Although animal models of OIH are reproducible with a wide variety of opioids, rationale exists for rotating from one opioid to another when OIH is suspected. First, opioid rotation may avoid adverse effects associated with continued dose escalation of a single agent. Other considerations include interindividual variability in morphine receptor polymorphisms that affect binding affinities, and varied receptor subtype binding profiles among available opioid pharmaceuticals [20]. Current experience with treating presumed OIH in this manner remains anecdotal. Based on evidence from animal models demonstrating that NMDA receptor antagonists can prevent OIH, agents such as methadone that not only bind opioid receptors, but also inhibit NMDA receptors, could provide a clever therapeutic substitution. However, long-term therapy with methadone appears to result in OIH as well, and this strategy may suffer limitations. Nevertheless, human studies producing OIH in response to brief infusions of remifentanil provide evidence that ketamine effectively limits hyperalgesia when co-administered, re-invigorating the concept of NMDA receptor antagonism as an effective maneuver [16]. One large-scale human trial utilizing dextromethorphan, chosen for its NMDA receptor antagonism, in combination with morphine (MorphiDex®) aimed to reduce pain scores and morphine requirements in chronic pain patients [21]. Though no significant effect was detected by the addition of dextromethorphan, the low doses administered may have limited efficacy.

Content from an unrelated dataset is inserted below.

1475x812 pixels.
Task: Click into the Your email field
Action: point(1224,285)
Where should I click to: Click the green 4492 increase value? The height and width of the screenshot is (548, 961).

While clinicians undoubtedly understand that opioid treatment suffers limitations, including incomplete pain control, neurocognitive and peripheral side effects, addiction, and drug diversion, the suggestion that opioids may actually worsen pain presents new challenges. Our current approach to management of chronic pain remains highly individualized with respect to opioid prescribing. Variables include length of therapy, agent of choice, degree and rapidity of dose escalation, assessment of efficacy, and grounds for termination of treatment. Suspicion of OIH may be limited to patients who self-report inadequate analgesia. Utilization of multiple prescribers in an effort to self-escalate dosing may obscure detection of treatment failures. Implementation of prescription monitoring programs in some states could aid physicians by providing additional feedback about their patients’ opioid utilization. Enhancements in communication between primary care providers and other specialties such as emergency medicine remain paramount, though currently not well structured.

Conclusions

Animal models support clinical observations of OIH and lay the groundwork for developing a defined clinical description in humans. Current data provides an incomplete depiction of OIH and suffers from varied operational definitions of OIH, lack of randomized exposure to opioids, and confounders associated with pre-existing disease states [22]. Controlled prospective randomized trials along with careful selection of research methods such as DNIC that are well suited to detect alterations in nociception are needed to reliably characterize the opioid-induced hyperalgesia syndrome. If reproducibly modeled, clinicians may utilize this data to establish broadly applicable clinical tools for assessment and treatment of patients maintained on long-term opioid therapy.